Il s’agit ici de trois groupes majeurs pour la musique alternative des années 80 à nos jours. L’utilisation massive de distorsion dans la guitare, les feedbacks, les murs de son bref, depuis You’re Living All Over Me, on entend l’héritage de Dinosaur Jr. un peu partout. Et c’est sans compter ici la valorisation du lead guitar qui peut souvent être absent dans ce courant musical (Interpol, quelqu’un?). Mais avant toutes choses, Dinosaur Jr. a produit plusieurs disques de qualité, dont celui-ci, Farm.
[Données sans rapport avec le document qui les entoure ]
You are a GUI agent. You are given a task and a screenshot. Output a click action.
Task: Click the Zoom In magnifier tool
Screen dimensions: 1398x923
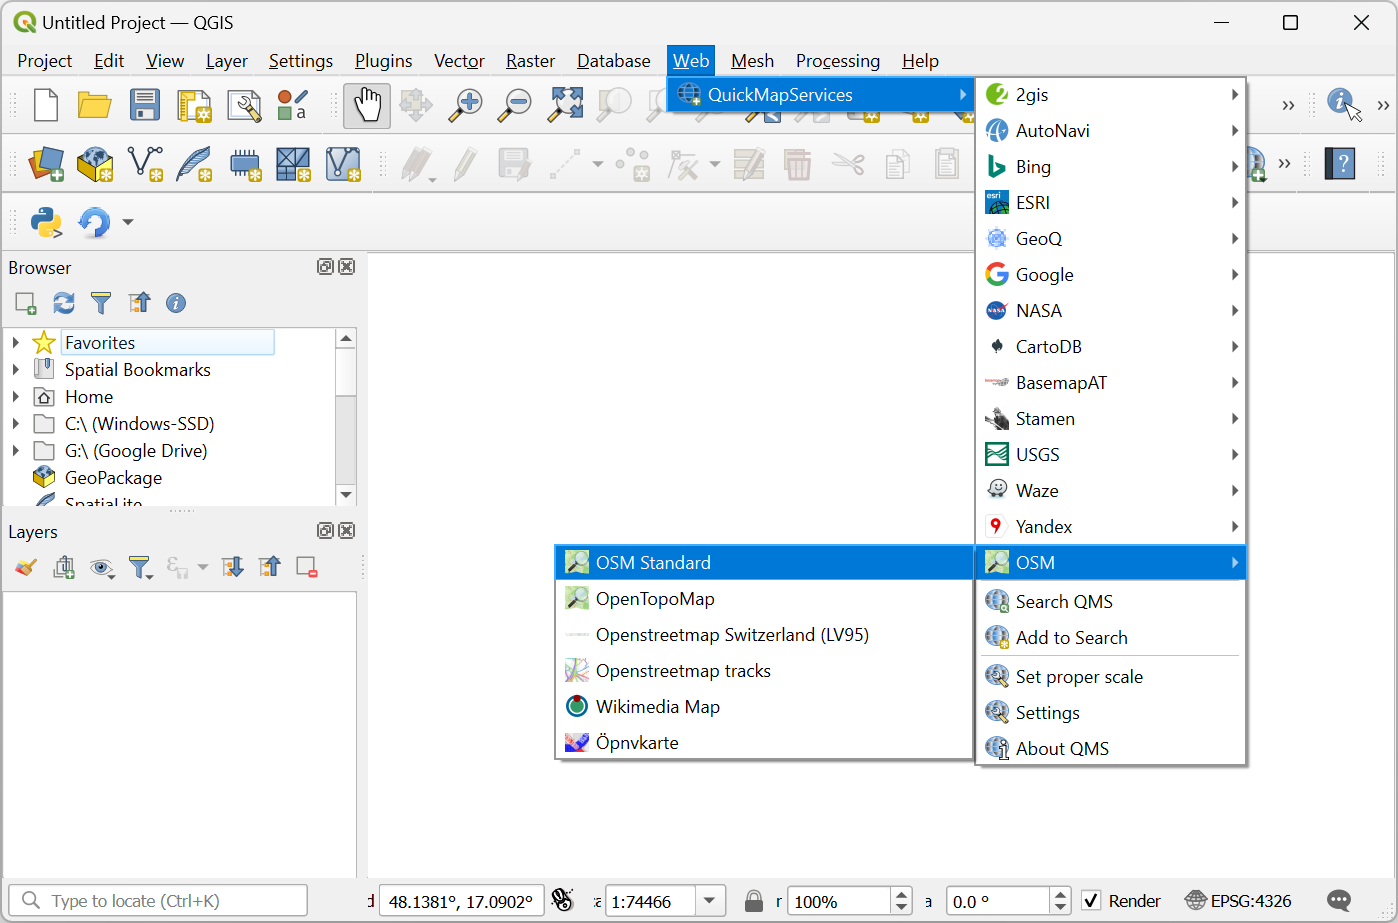tap(465, 105)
Dès «Pieces», pièce d’introduction, ça sonne fort. Accords barrés remplis de fuzz sur une batterie tappante suivies de la voix, très mélancolique et toujours aussi cassante de Mascis. Aux accords rythmiques se succèdent des passes de mélodies rock sans crier gare, passant de l’un à l’autre sans avertissements pour créer une chanson de rock, point final. Et merde, c’est bon. Rien de surproduit, rien de trop poussé, aucune tentative de vernir le tout pour mieux faire passer tout ça à la radio. Non, du rock bruyant, solide et captivant. «I Want You to Know», «Friends» et «There’s No Here» se classent parmi la même catégorie de chansons. Structures éclatées mais pas trop, passages forts et bruyants, solos parfois trop longs.
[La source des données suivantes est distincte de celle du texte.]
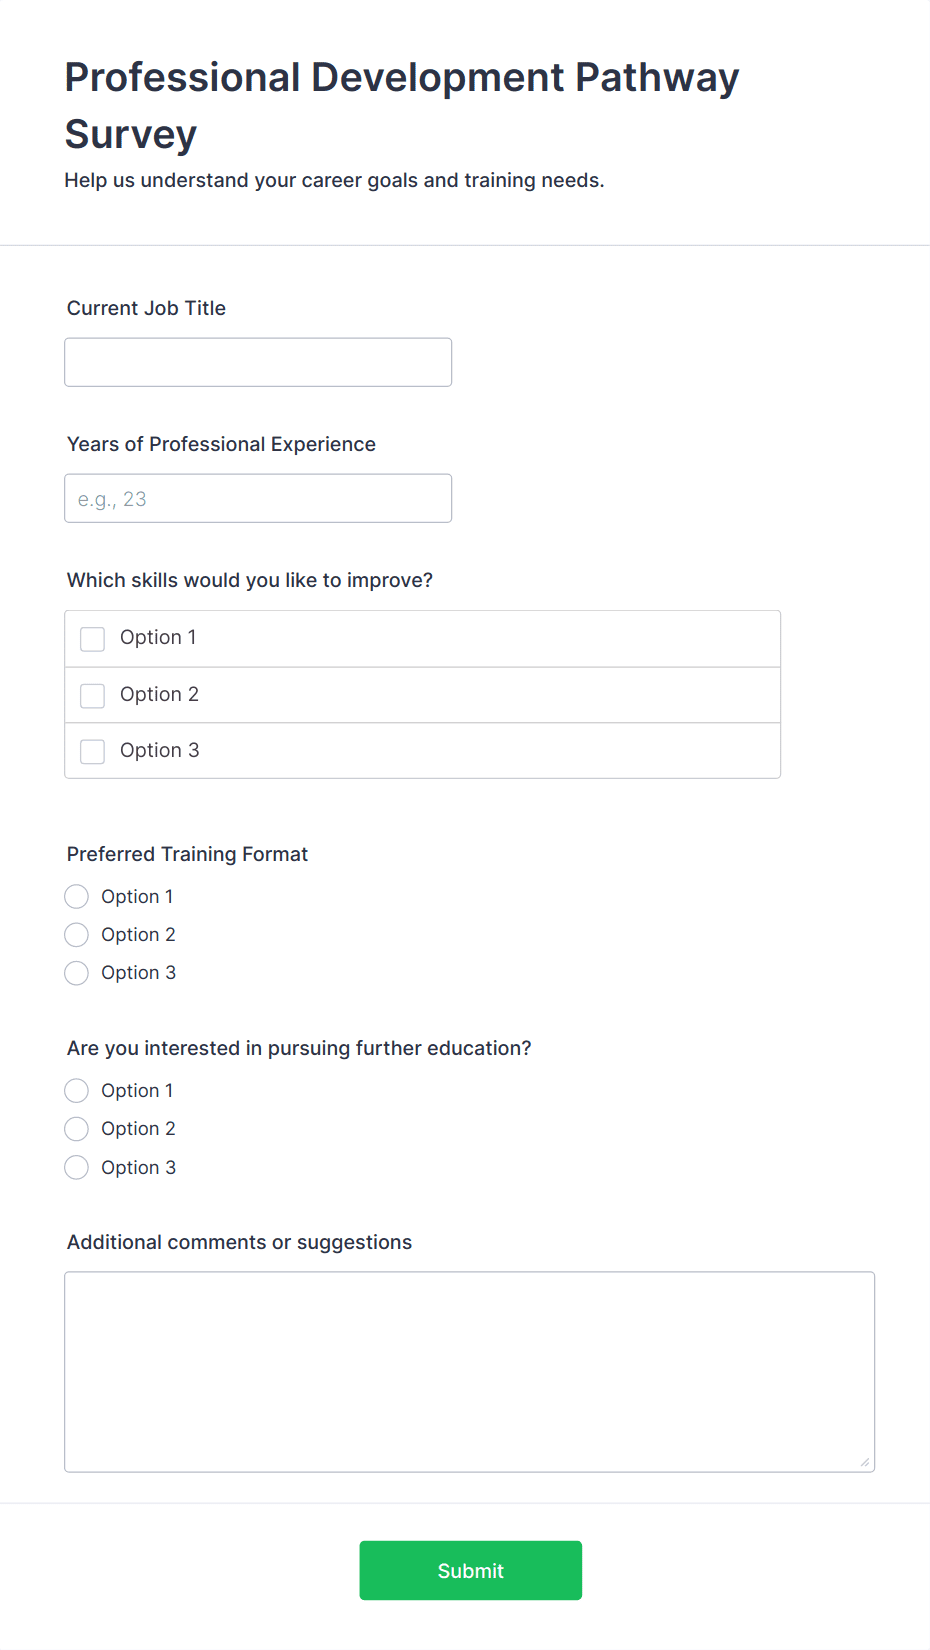The width and height of the screenshot is (930, 1650).
Task: Pick Option 3 for further education interest
Action: click(x=77, y=1167)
Parfois ça va être plus noisy. «Plans», du haut de ses 6 minutes 42 secondes de durée, crée l’émotion grâce au timbre de voix de Mascis qui se fond complètement avec les accords bruyants de guitare et les cassures mélodiques lentes et pleines de tremolo en alternance. Mélangeons à cela des paroles profondes et émotives («I got nothing left to be/Do you have some plans for me?/I know you do/I know you do» et on obtient une réussite touchante de par l’atmosphère rendue par l’émotion absorbée par le bruit ambiant qui, tout en tentant d’enterrer la voix de Mascis, la rend plus forte et lui donne du sens, comme crier dans un oreiller.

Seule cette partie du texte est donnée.